Owen Pallett schrieb für die Pet Shop Boys, jetzt macht er eigene Songs

Im Reich der Streicher

Sieht aus wie ein unglücklicher Junge: Der kanadische Musiker Owen Pallett. Foto: Pfluger / nh

Der 30-jährige Kanadier Owen Pallett ist ein gefragter Mann. Ein studierter Kompositionsspezialist. Seine Streicher-Arrangements haben jene raffiniert schwelgende Note, die der Pop der jüngeren Gegenwart sehr zu schätzen weiß. Bei Pallett, diesem modernen Geigenvirtuosen, der auf Fotos meist dreinschaut wie ein etwas unglücklicher großer Junge, können sich die Auftraggeber sicher sein, dass ihre Alben am Ende nicht unter einer Kitschdecke aus der Rondo-Veneziano-Ecke erstickt werden.

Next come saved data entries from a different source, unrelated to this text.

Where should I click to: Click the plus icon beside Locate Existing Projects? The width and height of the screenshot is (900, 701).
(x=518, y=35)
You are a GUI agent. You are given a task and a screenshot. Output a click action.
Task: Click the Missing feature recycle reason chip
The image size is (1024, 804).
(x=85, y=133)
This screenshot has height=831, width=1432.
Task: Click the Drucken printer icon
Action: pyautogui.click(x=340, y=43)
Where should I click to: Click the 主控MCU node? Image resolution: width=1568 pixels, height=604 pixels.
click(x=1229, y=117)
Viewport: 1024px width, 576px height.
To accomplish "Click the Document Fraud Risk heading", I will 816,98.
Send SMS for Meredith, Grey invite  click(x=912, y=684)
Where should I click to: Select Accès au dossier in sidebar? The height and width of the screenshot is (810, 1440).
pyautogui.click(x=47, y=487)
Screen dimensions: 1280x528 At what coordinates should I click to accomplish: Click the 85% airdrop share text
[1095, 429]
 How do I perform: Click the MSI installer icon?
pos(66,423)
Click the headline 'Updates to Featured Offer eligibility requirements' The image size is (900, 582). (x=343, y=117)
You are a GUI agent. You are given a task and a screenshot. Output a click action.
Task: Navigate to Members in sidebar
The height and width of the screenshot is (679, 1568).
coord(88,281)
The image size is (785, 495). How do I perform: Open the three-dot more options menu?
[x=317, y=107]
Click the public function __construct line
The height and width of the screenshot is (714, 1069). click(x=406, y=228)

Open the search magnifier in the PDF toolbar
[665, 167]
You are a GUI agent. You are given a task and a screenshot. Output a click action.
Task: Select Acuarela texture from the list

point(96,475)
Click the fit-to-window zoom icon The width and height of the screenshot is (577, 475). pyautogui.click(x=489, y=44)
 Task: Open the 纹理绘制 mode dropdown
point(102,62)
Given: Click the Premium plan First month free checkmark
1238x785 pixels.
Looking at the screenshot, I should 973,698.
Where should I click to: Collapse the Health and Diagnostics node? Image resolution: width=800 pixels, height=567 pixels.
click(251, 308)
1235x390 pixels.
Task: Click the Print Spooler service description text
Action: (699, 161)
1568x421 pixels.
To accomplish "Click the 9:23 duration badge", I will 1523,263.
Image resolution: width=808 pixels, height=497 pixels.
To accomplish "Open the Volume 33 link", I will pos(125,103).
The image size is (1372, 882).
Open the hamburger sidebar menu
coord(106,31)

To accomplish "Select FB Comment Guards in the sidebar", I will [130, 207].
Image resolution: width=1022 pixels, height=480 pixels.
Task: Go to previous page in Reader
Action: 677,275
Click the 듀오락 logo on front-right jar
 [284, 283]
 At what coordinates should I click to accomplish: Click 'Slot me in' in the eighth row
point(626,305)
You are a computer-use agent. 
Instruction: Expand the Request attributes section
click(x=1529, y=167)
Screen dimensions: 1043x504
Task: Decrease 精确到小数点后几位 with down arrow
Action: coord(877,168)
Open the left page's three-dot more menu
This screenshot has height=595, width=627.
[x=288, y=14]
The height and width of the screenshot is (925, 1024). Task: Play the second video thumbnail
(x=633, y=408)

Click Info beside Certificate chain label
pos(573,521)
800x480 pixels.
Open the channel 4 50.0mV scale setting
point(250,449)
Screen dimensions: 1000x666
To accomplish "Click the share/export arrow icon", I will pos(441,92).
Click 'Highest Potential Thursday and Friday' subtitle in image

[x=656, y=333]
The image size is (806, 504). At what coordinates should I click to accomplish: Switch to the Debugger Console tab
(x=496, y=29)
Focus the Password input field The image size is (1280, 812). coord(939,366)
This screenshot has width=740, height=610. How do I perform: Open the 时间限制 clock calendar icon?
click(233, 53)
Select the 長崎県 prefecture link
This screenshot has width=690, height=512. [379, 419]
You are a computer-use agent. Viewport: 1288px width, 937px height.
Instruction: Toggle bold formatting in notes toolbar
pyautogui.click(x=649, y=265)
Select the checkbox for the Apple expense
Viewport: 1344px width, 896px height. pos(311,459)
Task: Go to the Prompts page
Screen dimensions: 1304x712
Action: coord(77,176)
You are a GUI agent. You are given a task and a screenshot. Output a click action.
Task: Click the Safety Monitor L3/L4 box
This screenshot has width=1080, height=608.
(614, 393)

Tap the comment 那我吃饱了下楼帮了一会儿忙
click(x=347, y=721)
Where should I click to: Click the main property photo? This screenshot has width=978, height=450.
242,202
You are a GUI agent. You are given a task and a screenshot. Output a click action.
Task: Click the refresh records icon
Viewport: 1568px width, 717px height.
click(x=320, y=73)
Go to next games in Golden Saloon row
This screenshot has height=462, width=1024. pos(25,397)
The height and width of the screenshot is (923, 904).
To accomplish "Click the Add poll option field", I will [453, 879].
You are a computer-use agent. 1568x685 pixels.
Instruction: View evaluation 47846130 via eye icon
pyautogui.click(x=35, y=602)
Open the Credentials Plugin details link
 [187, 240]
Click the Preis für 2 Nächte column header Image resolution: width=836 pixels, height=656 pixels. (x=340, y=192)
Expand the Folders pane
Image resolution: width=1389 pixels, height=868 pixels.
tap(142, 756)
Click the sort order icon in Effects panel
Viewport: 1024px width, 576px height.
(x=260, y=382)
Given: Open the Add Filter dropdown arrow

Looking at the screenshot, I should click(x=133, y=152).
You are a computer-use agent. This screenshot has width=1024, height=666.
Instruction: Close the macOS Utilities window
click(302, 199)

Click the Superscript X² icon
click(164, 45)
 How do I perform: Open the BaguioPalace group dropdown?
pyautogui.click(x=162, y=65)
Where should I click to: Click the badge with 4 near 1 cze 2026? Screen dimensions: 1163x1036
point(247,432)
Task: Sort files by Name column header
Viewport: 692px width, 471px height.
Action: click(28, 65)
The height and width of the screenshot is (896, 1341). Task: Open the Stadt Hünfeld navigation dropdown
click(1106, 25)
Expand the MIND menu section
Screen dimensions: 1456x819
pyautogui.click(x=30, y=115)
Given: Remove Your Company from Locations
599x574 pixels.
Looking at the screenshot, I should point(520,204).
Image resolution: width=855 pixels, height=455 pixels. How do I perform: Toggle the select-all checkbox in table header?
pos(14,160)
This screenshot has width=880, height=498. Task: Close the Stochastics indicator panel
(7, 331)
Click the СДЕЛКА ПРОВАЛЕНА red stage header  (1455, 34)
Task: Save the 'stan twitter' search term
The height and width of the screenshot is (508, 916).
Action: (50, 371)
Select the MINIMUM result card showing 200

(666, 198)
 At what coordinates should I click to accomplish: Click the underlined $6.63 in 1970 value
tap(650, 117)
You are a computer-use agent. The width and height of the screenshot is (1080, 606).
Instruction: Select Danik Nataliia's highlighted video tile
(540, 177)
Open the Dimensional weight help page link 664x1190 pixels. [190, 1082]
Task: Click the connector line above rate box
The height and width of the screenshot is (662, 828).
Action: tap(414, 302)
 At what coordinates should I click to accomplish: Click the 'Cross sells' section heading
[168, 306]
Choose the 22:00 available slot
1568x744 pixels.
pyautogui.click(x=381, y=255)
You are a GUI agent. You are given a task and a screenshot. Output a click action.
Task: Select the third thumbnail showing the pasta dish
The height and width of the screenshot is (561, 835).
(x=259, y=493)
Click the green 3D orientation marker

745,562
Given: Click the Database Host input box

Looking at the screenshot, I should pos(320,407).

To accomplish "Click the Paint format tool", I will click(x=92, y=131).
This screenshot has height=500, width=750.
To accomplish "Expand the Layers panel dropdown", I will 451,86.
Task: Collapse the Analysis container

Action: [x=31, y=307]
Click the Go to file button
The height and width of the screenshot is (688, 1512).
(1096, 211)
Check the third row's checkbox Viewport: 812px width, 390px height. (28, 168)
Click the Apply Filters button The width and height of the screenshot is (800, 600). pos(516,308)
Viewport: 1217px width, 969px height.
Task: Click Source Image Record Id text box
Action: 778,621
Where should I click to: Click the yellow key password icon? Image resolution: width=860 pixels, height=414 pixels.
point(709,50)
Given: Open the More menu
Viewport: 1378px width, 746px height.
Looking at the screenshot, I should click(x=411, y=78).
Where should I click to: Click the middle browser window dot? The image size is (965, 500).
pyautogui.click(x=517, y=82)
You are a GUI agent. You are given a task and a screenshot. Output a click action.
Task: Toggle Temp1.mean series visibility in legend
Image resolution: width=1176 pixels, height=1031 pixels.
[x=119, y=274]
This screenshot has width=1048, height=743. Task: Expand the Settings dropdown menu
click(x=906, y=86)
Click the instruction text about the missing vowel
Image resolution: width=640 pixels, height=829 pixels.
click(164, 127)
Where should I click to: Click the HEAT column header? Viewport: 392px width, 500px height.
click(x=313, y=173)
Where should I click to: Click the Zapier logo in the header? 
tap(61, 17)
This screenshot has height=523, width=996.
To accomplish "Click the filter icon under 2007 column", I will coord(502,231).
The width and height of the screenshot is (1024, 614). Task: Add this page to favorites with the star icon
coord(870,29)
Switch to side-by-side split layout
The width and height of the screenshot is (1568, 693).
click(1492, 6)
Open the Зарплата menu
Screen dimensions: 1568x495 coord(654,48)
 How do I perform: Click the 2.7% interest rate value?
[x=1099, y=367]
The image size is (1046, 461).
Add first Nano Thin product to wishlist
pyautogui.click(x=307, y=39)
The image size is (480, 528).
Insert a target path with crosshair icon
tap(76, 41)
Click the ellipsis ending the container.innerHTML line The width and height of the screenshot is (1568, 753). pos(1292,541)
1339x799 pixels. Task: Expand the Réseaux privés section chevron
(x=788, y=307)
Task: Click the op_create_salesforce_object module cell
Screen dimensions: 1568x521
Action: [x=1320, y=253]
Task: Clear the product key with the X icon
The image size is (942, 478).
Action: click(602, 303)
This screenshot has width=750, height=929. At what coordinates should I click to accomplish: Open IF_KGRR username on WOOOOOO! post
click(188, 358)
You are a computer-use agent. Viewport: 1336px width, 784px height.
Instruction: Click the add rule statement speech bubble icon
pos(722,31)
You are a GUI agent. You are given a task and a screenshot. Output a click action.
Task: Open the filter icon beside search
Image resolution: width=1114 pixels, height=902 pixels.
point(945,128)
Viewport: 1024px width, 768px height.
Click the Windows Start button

Pallett hat für zahlreiche angesagte Bands wie die kanadischen Arcade Fire und Hidden Cameras die Partituren geschrieben. Den Geigenhimmel wolkig ausstaffiert hat er außerdem auf „Yes“, dem letzten Album der Pet Shop Boys.

Bei so viel honoriger Auftragsarbeit ist es ein bisschen ungerecht, dass Palletts Solo-Projekt Final Fantasy ein Geheimtipp blieb. Denn es war schon toll, wie er hier seit 2005, zuerst nur mit Geige und ein paar Effektgeräten, dann mit kammermusikalischem Aufwand, eine eher dem Minimalismus verwandte Formsprache entwickelt hatte, die kaum etwas mit seinen Fremdarrangements zu tun hatte.

Inzwischen ist „Heartland“ erschienen, Palletts drittes, ziemlich erfolgreiches Album. Ein Geheimtipp ist er nun nicht mehr. Und er nennt sich auch nicht länger Final Fantasy, sondern beim bürgerlichen Namen. Auch hat er hier zum ersten Mal mit großem Orchester gearbeitet, mit den Prager Symphonikern. Der Klasse von „Heartland“ kann der größere Aufwand nichts anhaben, dafür sind allein schon die Reverenzen viel zu interessant.

Vor allem der Einfluss der klassischen Moderne mit ihrem Hang zur leichten Atonalität, wie wir es von den Kompositionen eines Strawinsky, Bartok oder Mussorgski kennen, ist offensichtlich. Man hört Streicher, Piano, Flöten und Oboen, Marimba, moderat inszenierte Percussion; poptypisch agiert wird an keiner Stelle.

Über allem schwebt Palletts getragene, leicht blasierte, hochmelancholische Stimme, die sich nur dann und wann in exaltierte Pathosregionen aufschwingt, wie wir es von Rufus Wainwright kennen. Gar nichts hier ist kitschig, und alles hat genau die Dosis Exzentrik, die es braucht für ein immer wieder überraschendes Werk.

Eine fantastische Geschichte, angesiedelt in einem imaginären Königreich, wird hier nämlich außerdem erzählt.

Owen Pallett: Heartland (Domino / Indigo). Wertung: !!!!!